Wasserverteilung auf der Erde, Quelle: expeditionwasser
Wasserverteilung auf der Erde, Quelle: expeditionwasser

Geschichte des Wassers

Wasser ist der Quell des Lebens und das Lebensmittel Nummer eins. Vielen Tieren und Pflanzen bietet es zudem einen optimalen Lebensraum.

Mehr als die Hälfte der Erdoberfläche ist mit Wasser bedeckt und auch der menschliche Körper besteht zu zwei Dritteln aus diesem Element. In vielen Mythen und alten Geschichten der Menschen spielt Wasser eine zentrale Rolle.

Geschichte des Wassers weiter

Seit jeher ist es ein Symbol der Lebenskraft und der Erneuerung. Schon die alten Römer erkannten die wohltuende Kraft des Wassers. Sie erbauten großzügige Bäder und Thermen, die ihnen zur Entspannung von Körper und Seele dienten.

Auch heute noch schätzen Menschen aller Kulturen das Wasser als Element des Lebens, der Erholung und der Reinigung.

Die Anfänge der Wasserversorgung

Erste Brunnen für die Wasserversorgung aus Grundwasser existierten schon etwa 5000 v. Chr. Etwa zur selben Zeit begannen die Ägypter, den Nil für die Bewässerung ihres Landes zu nutzen. Dazu bauten sie entlang des Flusses Bewässerungsgräben. Bis um 2100 v. Chr. entwickelten sie so ausgeklügelte Bewässerungssysteme. Dazu gehörte ein 19 km langer Kanal, der das Wasser aus Überflutungen des Nils zum Moeris-See ableitete.
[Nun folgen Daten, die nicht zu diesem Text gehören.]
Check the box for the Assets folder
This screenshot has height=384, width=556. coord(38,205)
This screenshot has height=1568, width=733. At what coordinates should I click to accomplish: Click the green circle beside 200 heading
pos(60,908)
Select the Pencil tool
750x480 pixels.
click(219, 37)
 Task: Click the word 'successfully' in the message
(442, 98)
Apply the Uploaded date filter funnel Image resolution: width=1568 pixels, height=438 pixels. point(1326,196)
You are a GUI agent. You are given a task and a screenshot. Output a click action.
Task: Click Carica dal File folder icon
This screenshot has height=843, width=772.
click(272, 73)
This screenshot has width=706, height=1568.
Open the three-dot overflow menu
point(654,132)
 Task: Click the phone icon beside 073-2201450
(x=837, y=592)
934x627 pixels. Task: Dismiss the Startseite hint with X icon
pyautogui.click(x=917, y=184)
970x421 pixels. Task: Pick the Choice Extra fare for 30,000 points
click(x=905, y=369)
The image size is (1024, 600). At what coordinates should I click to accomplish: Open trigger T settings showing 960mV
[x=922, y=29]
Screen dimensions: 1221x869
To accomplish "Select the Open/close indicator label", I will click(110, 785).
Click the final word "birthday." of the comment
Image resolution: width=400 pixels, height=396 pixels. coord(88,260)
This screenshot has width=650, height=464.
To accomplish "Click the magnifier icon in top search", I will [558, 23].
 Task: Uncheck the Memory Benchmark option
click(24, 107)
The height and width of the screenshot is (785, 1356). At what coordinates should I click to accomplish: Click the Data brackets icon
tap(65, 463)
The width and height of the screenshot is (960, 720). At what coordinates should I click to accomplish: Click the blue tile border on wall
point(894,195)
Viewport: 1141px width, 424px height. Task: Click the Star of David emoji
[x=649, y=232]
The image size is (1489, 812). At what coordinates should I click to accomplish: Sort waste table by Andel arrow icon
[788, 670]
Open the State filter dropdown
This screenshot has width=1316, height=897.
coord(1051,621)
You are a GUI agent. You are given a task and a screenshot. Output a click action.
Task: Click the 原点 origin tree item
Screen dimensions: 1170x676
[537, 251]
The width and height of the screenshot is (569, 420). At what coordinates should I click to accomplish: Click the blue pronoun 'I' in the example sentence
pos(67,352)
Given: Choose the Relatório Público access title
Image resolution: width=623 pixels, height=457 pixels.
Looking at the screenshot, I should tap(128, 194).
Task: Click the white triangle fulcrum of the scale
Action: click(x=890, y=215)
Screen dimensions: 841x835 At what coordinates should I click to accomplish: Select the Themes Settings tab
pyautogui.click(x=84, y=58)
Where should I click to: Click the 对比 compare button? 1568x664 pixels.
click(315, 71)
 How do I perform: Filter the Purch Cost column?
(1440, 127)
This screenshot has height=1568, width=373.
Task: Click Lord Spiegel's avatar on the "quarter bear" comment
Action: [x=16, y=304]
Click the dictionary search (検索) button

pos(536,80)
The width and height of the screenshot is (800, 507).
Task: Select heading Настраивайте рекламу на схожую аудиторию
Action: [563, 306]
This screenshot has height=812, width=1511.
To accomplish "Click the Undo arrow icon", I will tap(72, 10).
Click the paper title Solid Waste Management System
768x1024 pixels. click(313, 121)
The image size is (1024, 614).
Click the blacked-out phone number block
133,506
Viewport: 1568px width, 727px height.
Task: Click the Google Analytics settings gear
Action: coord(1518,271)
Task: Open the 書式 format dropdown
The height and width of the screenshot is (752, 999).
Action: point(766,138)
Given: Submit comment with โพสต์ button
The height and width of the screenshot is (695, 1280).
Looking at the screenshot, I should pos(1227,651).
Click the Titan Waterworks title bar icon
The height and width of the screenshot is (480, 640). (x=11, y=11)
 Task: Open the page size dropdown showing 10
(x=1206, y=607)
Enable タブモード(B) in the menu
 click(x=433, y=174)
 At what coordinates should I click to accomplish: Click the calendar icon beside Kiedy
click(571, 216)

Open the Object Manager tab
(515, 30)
Wassergeschichte, Quelle: expeditionwasser
Wassergeschichte, Quelle: expeditionwasser

Römisches Reich

Etwa 312 v. Chr. bauten die Römer die erste Fernwasserleitung in Europa, die Aqua Appia. Diese 17,6 km lange Wasserleitung versorgte die Stadt mit Wasser von Gewässern außerhalb Roms. Bis zum Jahr 226 wurde Rom von elf solcher Fernwasserleitungen versorgt. Zur Überbrückung von Tälern bauten die Römer Aquädukte. Mehr als zehn davon versorgten die Stadt täglich mit rund 140 Kubikmetern Wasser, ausreichend für die ganze Stadt.

Auch die Abwasserentsorgung war im Römischen Reich weit entwickelt. Bereits 600 v. Chr. wurde in Rom die Cloaca Maxima erbaut. Während der Blüte Roms wurde unter der Stadt ein umfassendes Kanalsystem gebaut, das die Abwässer sammelte und in den Tiber ableitete. Bis heute entsorgt die Cloaca Maxima die Abwässer in Rom und ist damit das älteste Bauwerk, das noch betrieben wird.

Mit dem Niedergang des Römischen Reichs geriet die weit entwickelte Wassertechnik in Vergessenheit. Im Mittelalter wurden in Europa die Abfälle und Fäkalien direkt auf der Straße entsorgt. Das führte zu Seuchen wie Typhus, Ruhr und Cholera, die oft durch verunreinigtes Trinkwasser hervorgerufen wurden.

Technisches Denkmal Wasserwerk Wiesenburg
Technisches Denkmal Wasserwerk Wiesenburg

Zentrale Wasserversorgung und Abwasserentsorgung in Deutschland

Die erste zentrale Wasserversorgungsanlage Deutschlands entstand 1848 in Hamburg. Kontrollen der Wasserqualität gab es jedoch noch nicht. Mit der Wasseraufbereitung wurde erst Ende des 19. Jahrhunderts begonnen, nachdem bei der letzten Choleraepidemie 1892 in Hamburg 7.000 Menschen gestorben waren.

1890 wurde im Rat der Stadt Zwickau die Satzung für die städtischen Wasserwerke verabschiedet und in Wiesenburg ging das gleichnamige Wasserwerk Wiesenburg in Betrieb.

In Frankfurt am Main entstand 1895 das erste Klärbecken Deutschlands.

Heutzutage sind die Wasserversorgung und Abwasserentsorgung in Deutschland hoheitliche Aufgaben und die Qualität des Trinkwassers sowie des Abwassers werden ständig überprüft.